The excellent fishing in the Klamath Basin should get even better when 4 impassable dams on the Klamath River in California and Oregon are removed (J.C. Boyle, Copco 1 & 2, and Irongate). Dam removal will improve conditions for resident redband trout as well as allow for reintroduction of anadromous fish into their prime historical spawning habitat in the rivers and streams above Klamath Lake. On Thursday I was at a Klamath Lake Land Trust event where I was able to speak with Dave Meurer of the Klamath River Renewal Corporation, the organization that will soon own the dams and be charged with their removal.
Dave was confident that the dams will come out starting in January 2022 with removal completed within 18 months. The Federal Energy Regulatory Commission has not made its final ruling on the matter, but the KRRC has met all the hurdles that FERC has required. This is excellent news. Restoring much of the Klamath River and providing for the potential of anadromous fish reintroduction is a clear win for anglers. Two dams, Keno and Link River, will remain in Oregon near Klamath Falls but both have fish passage. Passage at Link River is good, passage at Keno will need to be improved to accommodate fish the size of salmon. The Bureau of Reclamation is looking at that.
Also, between these two upper most dams there is a slow moving stretch of water that has very low dissolved oxygen levels in the summer and fall that is inhospitable to fish. This is the time of year when some adult anadromous fish will attempt to move through this section on their way to historical spawning grounds. There are no plans to address DO deficiency.
ODFW is in the process of planning anadromous fish reintroduction following dam removal. The plans are not finalized and have not been approved by the ODFW Commission. So far, however, the draft plan is to allow for the natural reintroduction of steelhead, fall chinook, coho, and lamprey. These fish have viable populations in the lower Klamath River and will be allowed to recolonize the upper river and basin on their own.
Spring chinook, however, only have a tenuous finger hold in the Trinity and Salmon river watersheds, tributaries of the Klamath near where the it meets the Pacific in California. Most of these are hatchery fish. While some fish are counted as “wild”, with interbreeding over many decades it is not clear how many truly wild spring chinook actually exist at all.
Not only are these spring chinook populations small, they inhabit an environment very different than the upper Klamath River and spawning rivers above Klamath Lake. The Trinity and Salmon watersheds are amazingly clean and free of pathogens and parasites, which is very different from the upper Klamath. Unlike steelhead, coho, and fall chinook in the Klamath River which have developed resistance to parasites such as C. Shasta, it is not clear if the Trinity and Salmon river spring chinook can survive in the upper basin even if they attempted the much longer upriver journey than they have made in a very long time.
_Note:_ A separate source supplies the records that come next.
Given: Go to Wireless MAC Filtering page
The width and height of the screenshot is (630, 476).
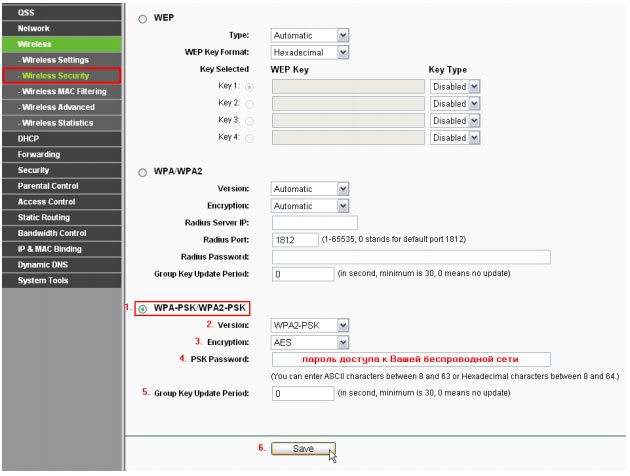Looking at the screenshot, I should [62, 92].
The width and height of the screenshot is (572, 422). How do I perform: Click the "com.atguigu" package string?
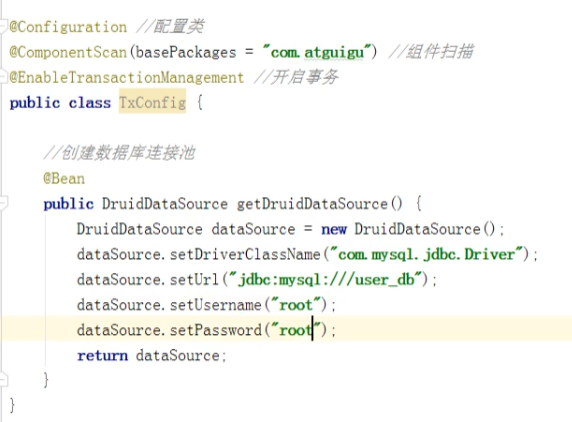point(317,52)
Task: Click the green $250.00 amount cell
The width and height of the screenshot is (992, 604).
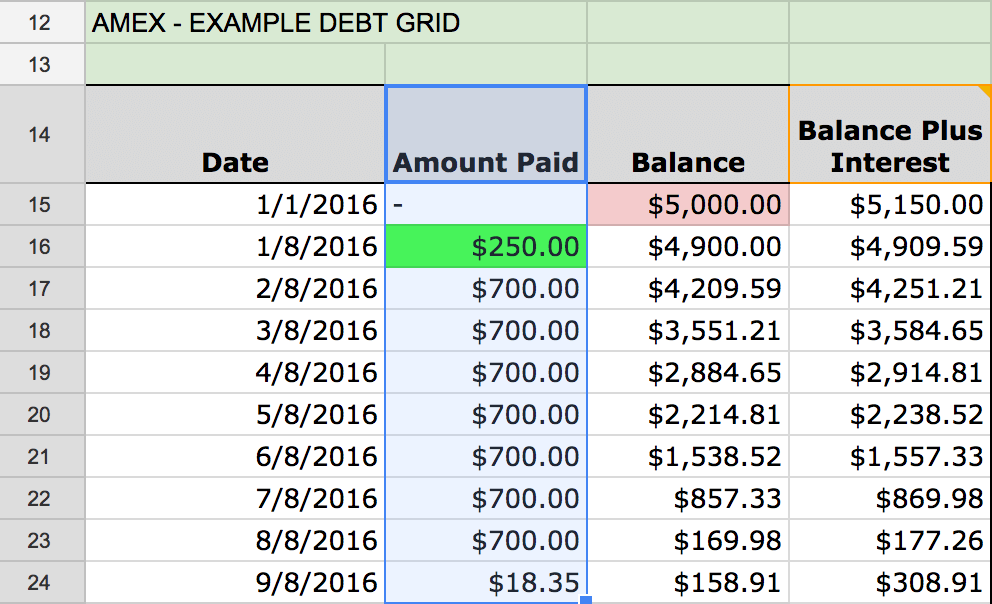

While there is praise for dam removal in the angling community, there is criticism as well. The most recent issue of The Osprey, for example, has a scathing and inaccurate article on Klamath River dam removal. They get much wrong from the number of dams that will be removed (it’s 4, not 3) to plans for the use of hatchery fish. I am a subscriber to, and fan of, The Osprey, (you should be a subscriber too) and understand the passion around the hatchery vs. wild issue, but details matter.
In response to requests from commercial anglers and local tribes, California does plan to continue fall chinook hatchery operations for 8 years after the dams are removed. (Spring chinook stopped returning to the Irongate hatchery 40+ years ago.) One can argue that all hatchery operations should be stopped but to claim that the river is going to be “flooded with maladapted” hatchery salmon and steelhead in an effort to jump start reintroduction is simply not true.
Some in the angling community argue that nature should be allowed to take its course, and, over time, all anadromous fish including spring chinook will repopulate the upper stretches on their own. The agencies agree with this for all populations other than spring chinook. They argue that natural repopulation by spring chinook could take a very long time, if ever, and a short term, limited effort should be undertaken to reintroduce spring chinook. They plan to release fry into the upper basin, an effort that would be discontinued once adults return in sufficient numbers.
It’s a tough call. My instinct is to stop all hatchery operations on the Klamath River and see what happens, but spring chinook have been extirpated from the upper river for over 100 years. (Gold mining in the Klamath killed them far before the dams were installed.) Spring chinook have not made it up to Irongate in decades and they would have to go much farther to get to their historical spawning grounds. Given the behavior and compromised genetic makeup of the few remaining spring chinook in the lower river, why do we think they would successfully repopulate the upper basin? Again, it’s a tough call.
Nature is a powerful force and generally should be left alone but we have altered much of it. I’m glad I’m not making the decision.